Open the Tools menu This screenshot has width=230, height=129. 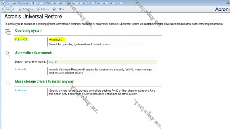click(x=44, y=9)
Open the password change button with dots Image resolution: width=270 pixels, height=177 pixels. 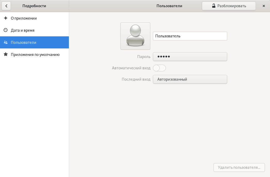[190, 57]
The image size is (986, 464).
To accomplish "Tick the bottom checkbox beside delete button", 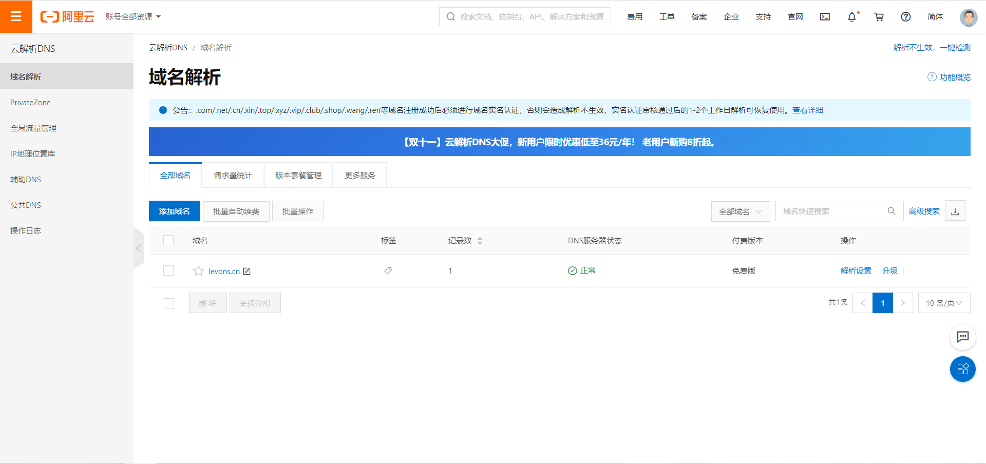I will pyautogui.click(x=169, y=303).
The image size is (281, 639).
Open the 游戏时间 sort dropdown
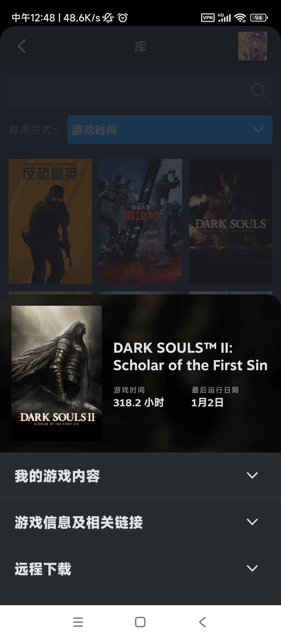pos(170,130)
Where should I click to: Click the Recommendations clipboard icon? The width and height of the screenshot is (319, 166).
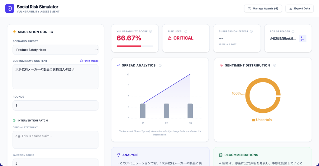[221, 155]
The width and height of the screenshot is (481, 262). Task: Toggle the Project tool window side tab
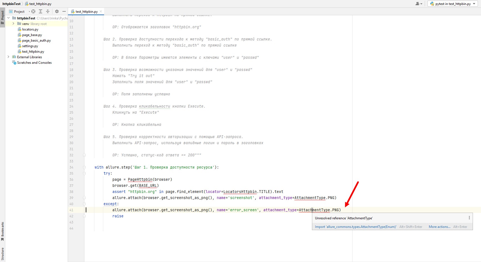click(x=2, y=17)
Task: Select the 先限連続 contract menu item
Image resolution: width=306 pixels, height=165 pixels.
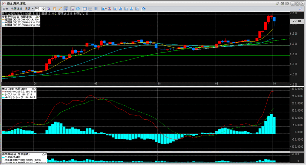Action: [x=16, y=9]
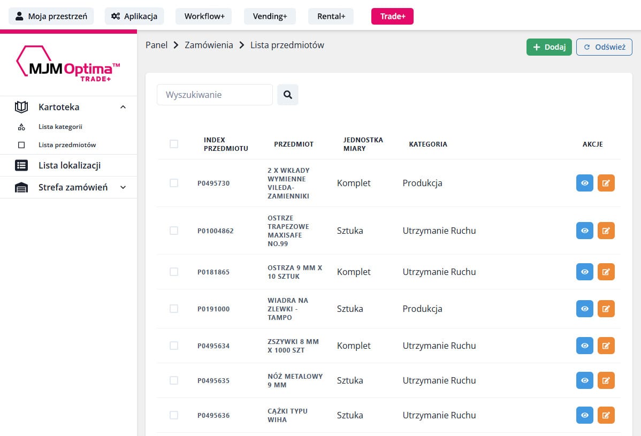
Task: View details of ZSZYWKI 8 MM item
Action: (x=584, y=346)
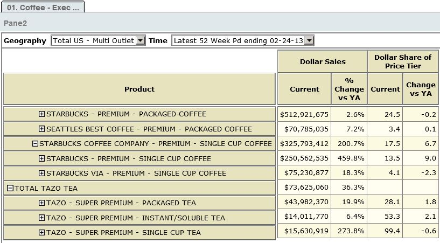Click the Dollar Sales column group header
The image size is (440, 243).
[322, 61]
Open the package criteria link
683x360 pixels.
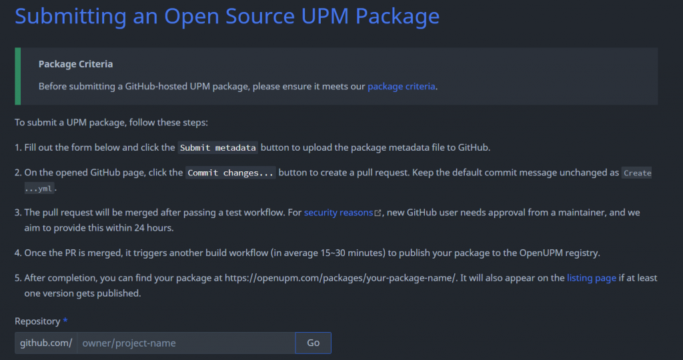[402, 86]
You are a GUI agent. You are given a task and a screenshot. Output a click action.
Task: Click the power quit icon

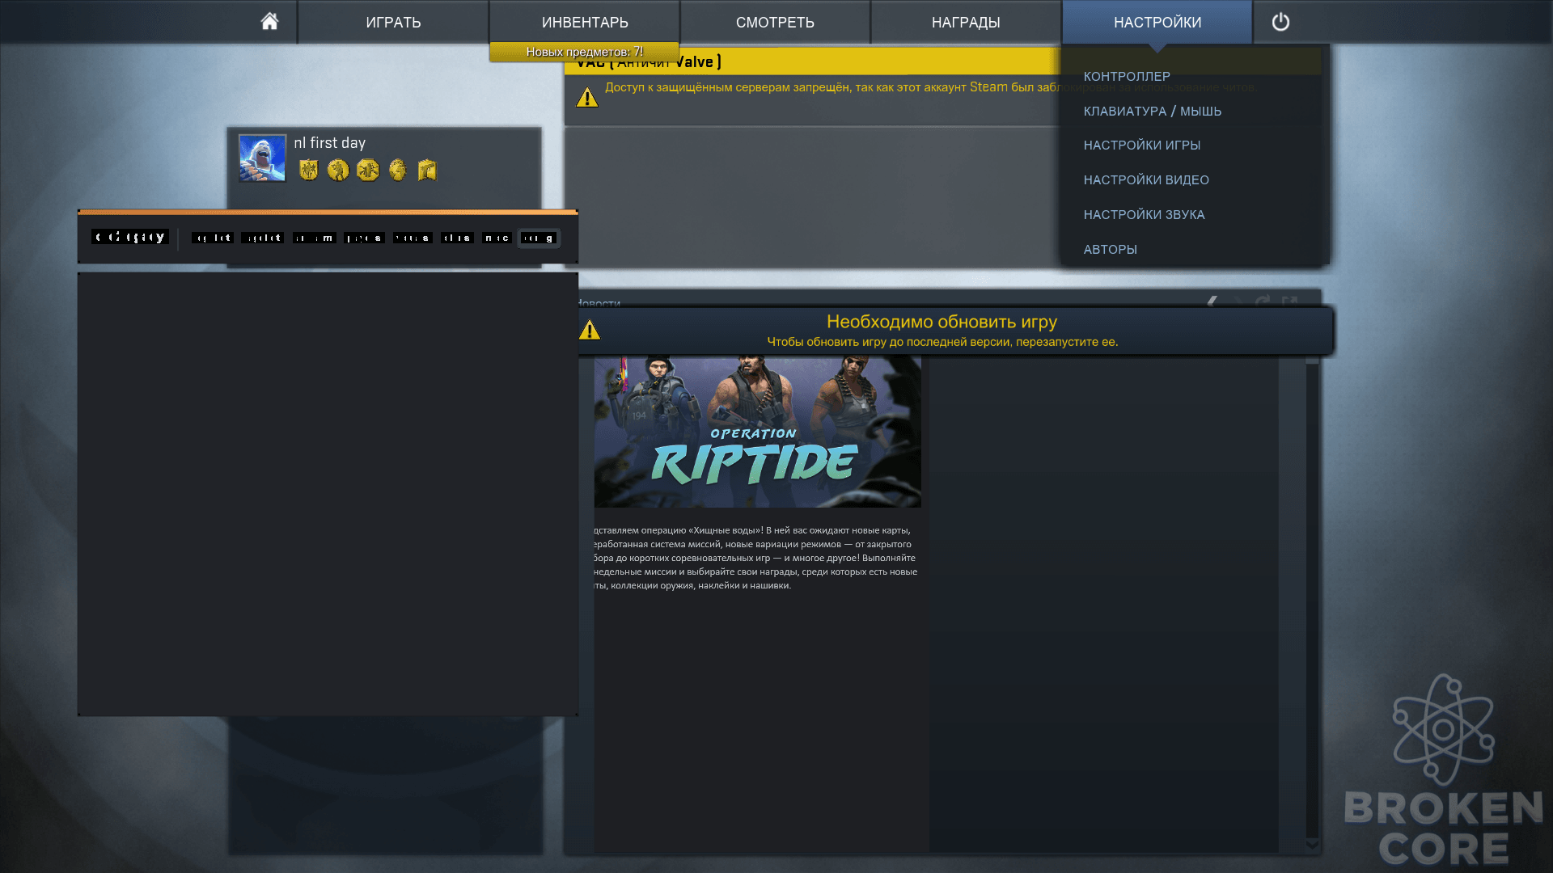(x=1280, y=22)
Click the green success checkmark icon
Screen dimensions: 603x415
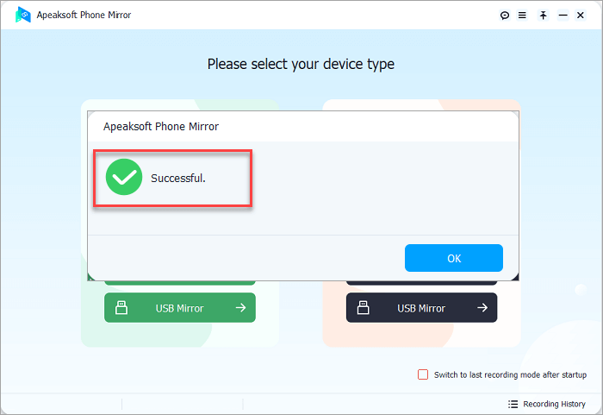click(x=124, y=178)
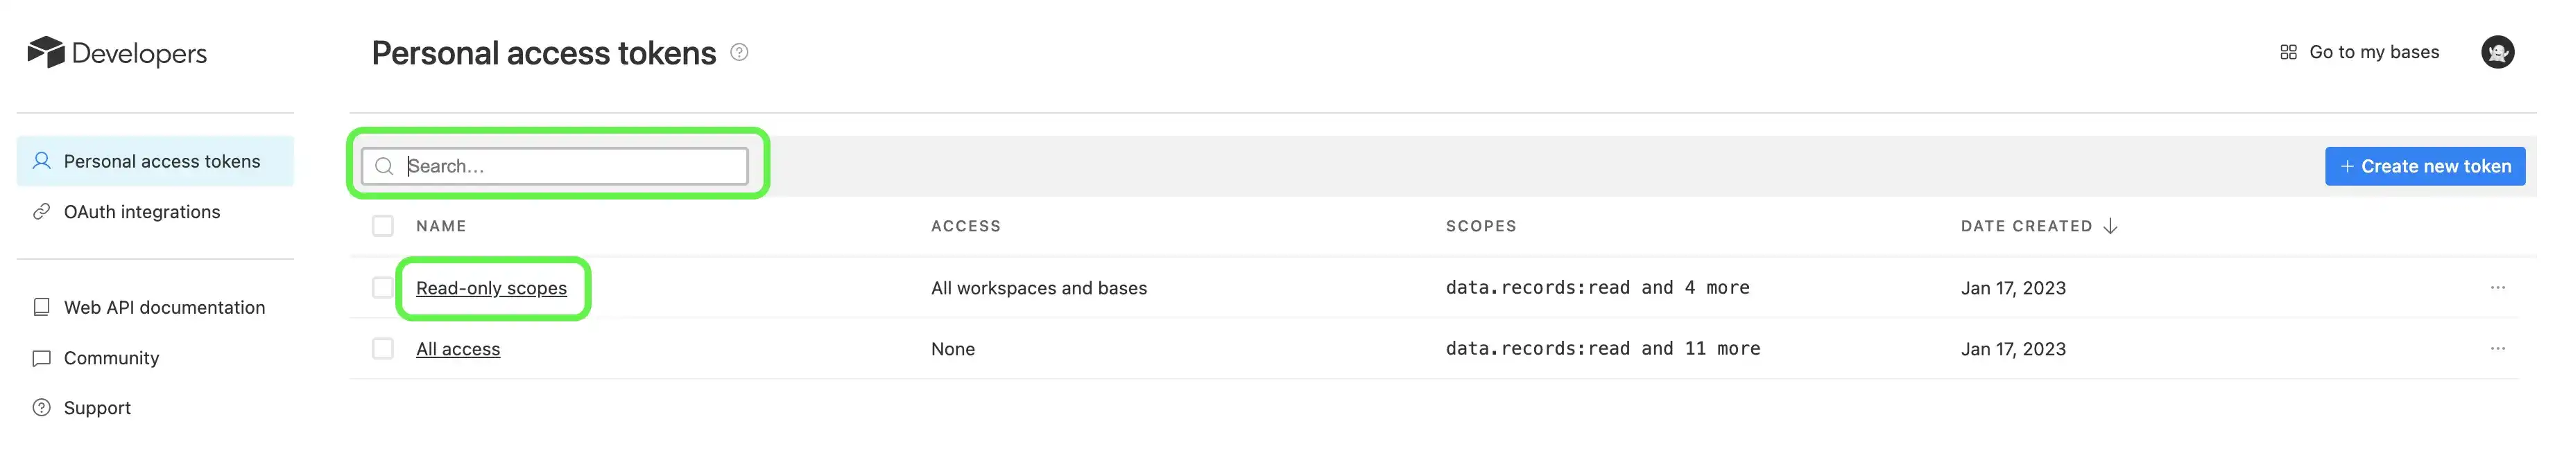
Task: Open the Read-only scopes token link
Action: [491, 288]
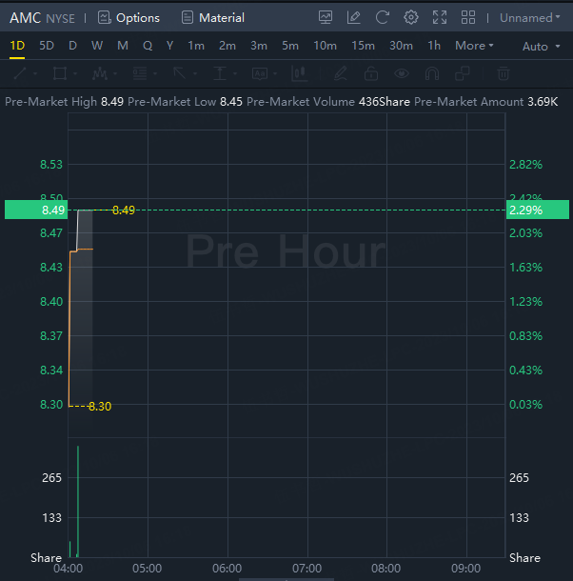Expand the More timeframes dropdown
The width and height of the screenshot is (573, 581).
pyautogui.click(x=474, y=46)
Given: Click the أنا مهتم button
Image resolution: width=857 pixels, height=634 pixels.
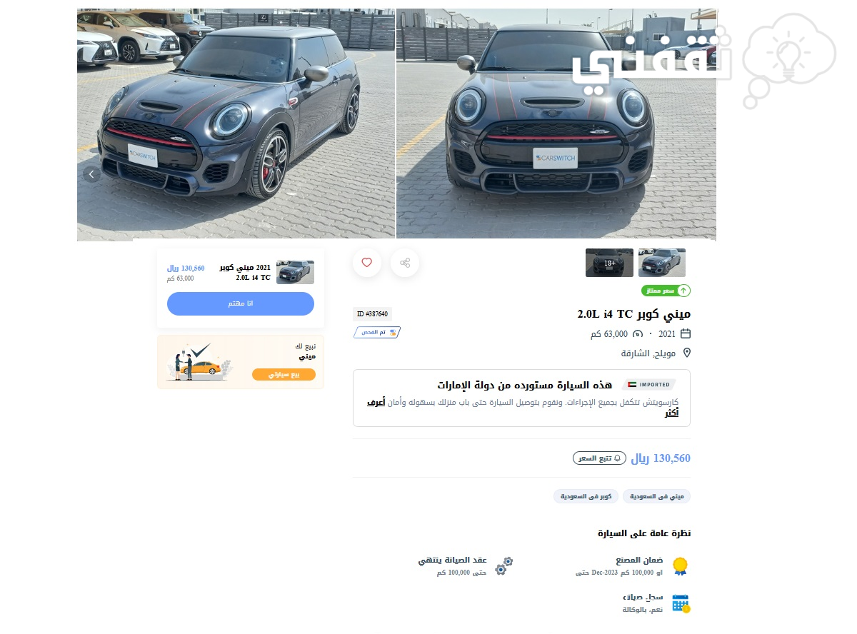Looking at the screenshot, I should coord(241,303).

**Work instructions**
Exactly as written, reproduce the lines from the one containing "683x360 pixels." through the last line of the entries above, and leave every picture out.

**Answer to the exercise**
683x360 pixels.
[402, 86]
You are a GUI agent. You are given a task and a screenshot. Output a click action.
Task: Click the power quit icon

(x=1280, y=22)
Click the green success checkmark icon
Screen dimensions: 603x415
click(x=124, y=178)
Task: Open the Read-only scopes token link
Action: [491, 288]
Expand the More timeframes dropdown
The width and height of the screenshot is (573, 581).
pyautogui.click(x=474, y=46)
Given: Click the أنا مهتم button
Image resolution: width=857 pixels, height=634 pixels.
Looking at the screenshot, I should coord(241,303).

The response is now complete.